Auréolé aux yeux de certains de la réputation de meilleur groupe du monde, les Youngs Gods semblent tout simplement pouvoir tout se permettre. Et notamment, après vingt cinq belles années d'existence, de continuer à s'inventer avec excellence.
Après l'échappée acoustique Knock On Wood, au studio comme à la scène, la bande de Franz Treichler se transforme officiellement en quartet avec l'adjonction d'un guitariste, pour mieux revenir à ses premières amours : un rock abreuvé d'une électronique aussi intelligente qu'efficace, poétique, évocateur, puissant. Rock ? Vraiment ? Pour ces pionniers du sampler ? A n'en pas douter, puisque ce n'est pas tant dans les sonorités que dans l'esprit que réside le rock. Et à ce jeu-là, les Young Gods sont certainement insurpassables – ce qui explique d'ailleurs certainement la facilité avec laquelle la guitare de Vincent Hänni s'est installée. Et n'oublions pas que les suisses étaient l'inspiration la plus revendiquée des français de Noir Désir. Alors, oui : rock, résolument.
================
### Votre travail:
• 1. D'après le texte à lire, quel guitariste a rejoint le groupe ?
• 2. Résumez le texte à lire en deux phrases.
• 3. Reproduisez, s'il vous plaît, le passage du texte à lire qui va de « Après l'échappée acoustique » à « oui : rock, résolument. », sans y changer un mot.

### Extrait des données:
================
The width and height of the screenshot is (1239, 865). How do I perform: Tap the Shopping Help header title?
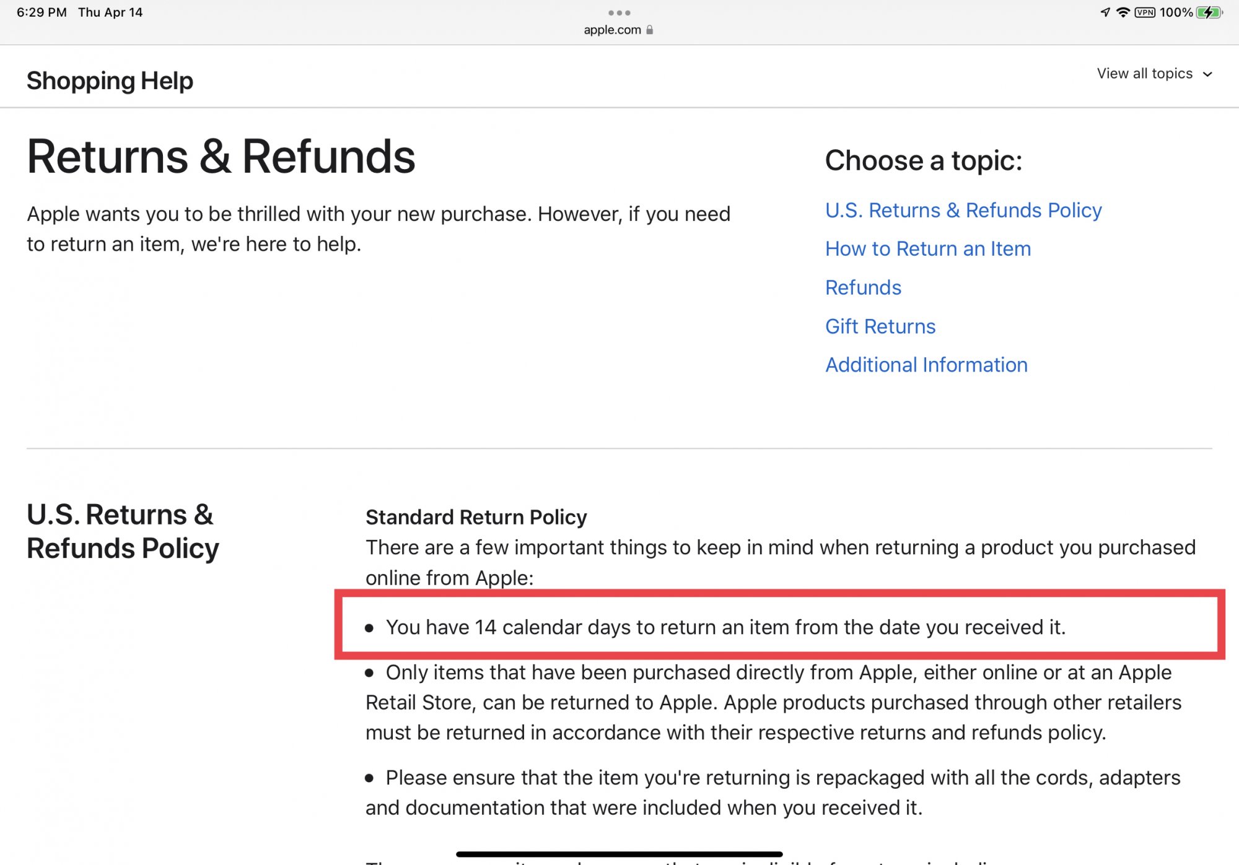tap(110, 80)
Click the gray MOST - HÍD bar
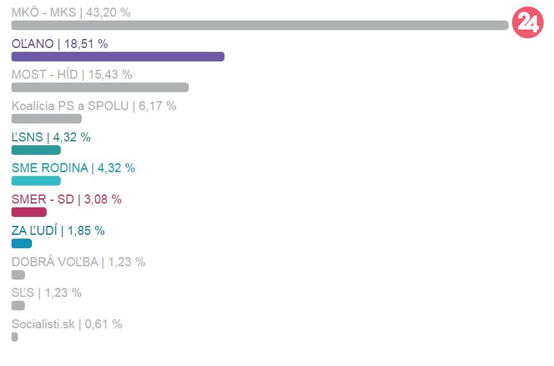Viewport: 554px width, 366px height. click(100, 88)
================
### Réponses par tâche:
• 1. Vincent Hänni.

• 2. Après vingt-cinq ans d'existence et l'échappée acoustique Knock On Wood, les Young Gods de Franz Treichler deviennent officiellement un quartet avec l'arrivée d'un guitariste, Vincent Hänni, et reviennent à un rock nourri d'électronique. Selon le texte, le rock réside dans l'esprit plus que dans les sonorités, et ces pionniers du sampler, inspiration la plus revendiquée de Noir Désir, restent résolument rock.

• 3.
Après l'échappée acoustique Knock On Wood, au studio comme à la scène, la bande de Franz Treichler se transforme officiellement en quartet avec l'adjonction d'un guitariste, pour mieux revenir à ses premières amours : un rock abreuvé d'une électronique aussi intelligente qu'efficace, poétique, évocateur, puissant. Rock ? Vraiment ? Pour ces pionniers du sampler ? A n'en pas douter, puisque ce n'est pas tant dans les sonorités que dans l'esprit que réside le rock. Et à ce jeu-là, les Young Gods sont certainement insurpassables – ce qui explique d'ailleurs certainement la facilité avec laquelle la guitare de Vincent Hänni s'est installée. Et n'oublions pas que les suisses étaient l'inspiration la plus revendiquée des français de Noir Désir. Alors, oui : rock, résolument.